● RECORDS:
........

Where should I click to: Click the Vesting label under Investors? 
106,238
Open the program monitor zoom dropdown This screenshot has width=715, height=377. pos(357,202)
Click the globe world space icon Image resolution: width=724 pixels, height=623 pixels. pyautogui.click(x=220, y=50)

........

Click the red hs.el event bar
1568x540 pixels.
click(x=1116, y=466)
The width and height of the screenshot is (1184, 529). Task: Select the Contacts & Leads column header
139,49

........

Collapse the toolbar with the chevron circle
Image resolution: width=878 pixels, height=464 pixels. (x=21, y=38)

........

Copy out the records between the lines holding "Where should I" and "Click the globe", inclusive, reproducing each line precisely.

Where should I click to: Click the Vesting label under Investors? 
106,238
Open the program monitor zoom dropdown This screenshot has width=715, height=377. pos(357,202)
Click the globe world space icon Image resolution: width=724 pixels, height=623 pixels. pyautogui.click(x=220, y=50)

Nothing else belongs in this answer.